Excerpted data:
□ □ □
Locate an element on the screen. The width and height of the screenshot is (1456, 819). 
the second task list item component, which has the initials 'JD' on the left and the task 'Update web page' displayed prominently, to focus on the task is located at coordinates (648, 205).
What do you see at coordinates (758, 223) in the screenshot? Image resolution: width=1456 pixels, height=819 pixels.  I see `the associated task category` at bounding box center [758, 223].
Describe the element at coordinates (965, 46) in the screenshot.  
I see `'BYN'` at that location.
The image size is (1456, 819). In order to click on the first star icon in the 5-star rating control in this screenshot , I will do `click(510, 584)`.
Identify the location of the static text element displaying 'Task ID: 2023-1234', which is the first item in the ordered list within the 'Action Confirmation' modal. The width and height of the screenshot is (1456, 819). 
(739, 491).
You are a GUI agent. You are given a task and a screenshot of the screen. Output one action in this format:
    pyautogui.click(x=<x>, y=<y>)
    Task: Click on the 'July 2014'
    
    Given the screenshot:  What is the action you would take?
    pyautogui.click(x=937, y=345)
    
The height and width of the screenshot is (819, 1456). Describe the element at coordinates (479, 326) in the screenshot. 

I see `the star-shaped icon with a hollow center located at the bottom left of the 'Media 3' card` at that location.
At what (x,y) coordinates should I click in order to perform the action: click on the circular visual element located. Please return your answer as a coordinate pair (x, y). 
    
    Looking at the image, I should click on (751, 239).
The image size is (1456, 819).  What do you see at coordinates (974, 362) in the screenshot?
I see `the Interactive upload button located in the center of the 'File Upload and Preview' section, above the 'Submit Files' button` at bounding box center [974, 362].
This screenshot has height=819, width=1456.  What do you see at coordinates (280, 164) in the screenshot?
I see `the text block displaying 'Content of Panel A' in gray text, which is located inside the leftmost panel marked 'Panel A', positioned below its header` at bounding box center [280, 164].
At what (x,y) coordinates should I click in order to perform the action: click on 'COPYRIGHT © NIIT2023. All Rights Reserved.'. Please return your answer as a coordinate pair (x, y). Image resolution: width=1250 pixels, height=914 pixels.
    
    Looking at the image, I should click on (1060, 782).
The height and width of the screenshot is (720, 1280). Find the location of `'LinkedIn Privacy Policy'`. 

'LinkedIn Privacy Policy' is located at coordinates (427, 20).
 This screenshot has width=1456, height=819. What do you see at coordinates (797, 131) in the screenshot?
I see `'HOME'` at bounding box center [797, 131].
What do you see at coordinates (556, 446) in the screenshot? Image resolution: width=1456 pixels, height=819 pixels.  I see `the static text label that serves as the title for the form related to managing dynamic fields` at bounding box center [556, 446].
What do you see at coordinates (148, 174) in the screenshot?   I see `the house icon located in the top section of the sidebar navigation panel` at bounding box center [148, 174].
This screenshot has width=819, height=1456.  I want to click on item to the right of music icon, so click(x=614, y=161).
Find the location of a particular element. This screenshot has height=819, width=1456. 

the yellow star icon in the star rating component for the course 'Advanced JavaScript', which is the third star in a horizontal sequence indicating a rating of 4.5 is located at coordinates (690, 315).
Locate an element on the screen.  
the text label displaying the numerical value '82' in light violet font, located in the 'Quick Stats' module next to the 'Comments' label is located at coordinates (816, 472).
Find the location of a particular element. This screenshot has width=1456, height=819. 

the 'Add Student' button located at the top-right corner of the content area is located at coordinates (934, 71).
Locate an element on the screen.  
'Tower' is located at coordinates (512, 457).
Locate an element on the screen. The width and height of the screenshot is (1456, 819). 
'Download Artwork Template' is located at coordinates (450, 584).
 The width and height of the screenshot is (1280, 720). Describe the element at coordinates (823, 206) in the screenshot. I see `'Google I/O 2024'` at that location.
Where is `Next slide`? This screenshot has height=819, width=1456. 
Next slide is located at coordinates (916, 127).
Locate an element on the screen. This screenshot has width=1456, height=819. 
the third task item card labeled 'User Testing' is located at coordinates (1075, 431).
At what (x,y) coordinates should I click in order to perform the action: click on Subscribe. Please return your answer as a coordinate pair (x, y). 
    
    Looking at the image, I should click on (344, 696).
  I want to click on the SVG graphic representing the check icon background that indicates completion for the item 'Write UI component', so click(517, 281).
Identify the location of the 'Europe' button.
□ □ □
Given problem:
Extract the entries from the line that contains "pixels, height=914 pixels." through the line that contains "What do you see at coordinates (148, 174)", and repeat those lines word for word, with both end lines included.

Result below:
At what (x,y) coordinates should I click in order to perform the action: click on 'COPYRIGHT © NIIT2023. All Rights Reserved.'. Please return your answer as a coordinate pair (x, y). Image resolution: width=1250 pixels, height=914 pixels.
    
    Looking at the image, I should click on (1060, 782).
The height and width of the screenshot is (720, 1280). Find the location of `'LinkedIn Privacy Policy'`. 

'LinkedIn Privacy Policy' is located at coordinates (427, 20).
 This screenshot has width=1456, height=819. What do you see at coordinates (797, 131) in the screenshot?
I see `'HOME'` at bounding box center [797, 131].
What do you see at coordinates (556, 446) in the screenshot? Image resolution: width=1456 pixels, height=819 pixels.  I see `the static text label that serves as the title for the form related to managing dynamic fields` at bounding box center [556, 446].
What do you see at coordinates (148, 174) in the screenshot?   I see `the house icon located in the top section of the sidebar navigation panel` at bounding box center [148, 174].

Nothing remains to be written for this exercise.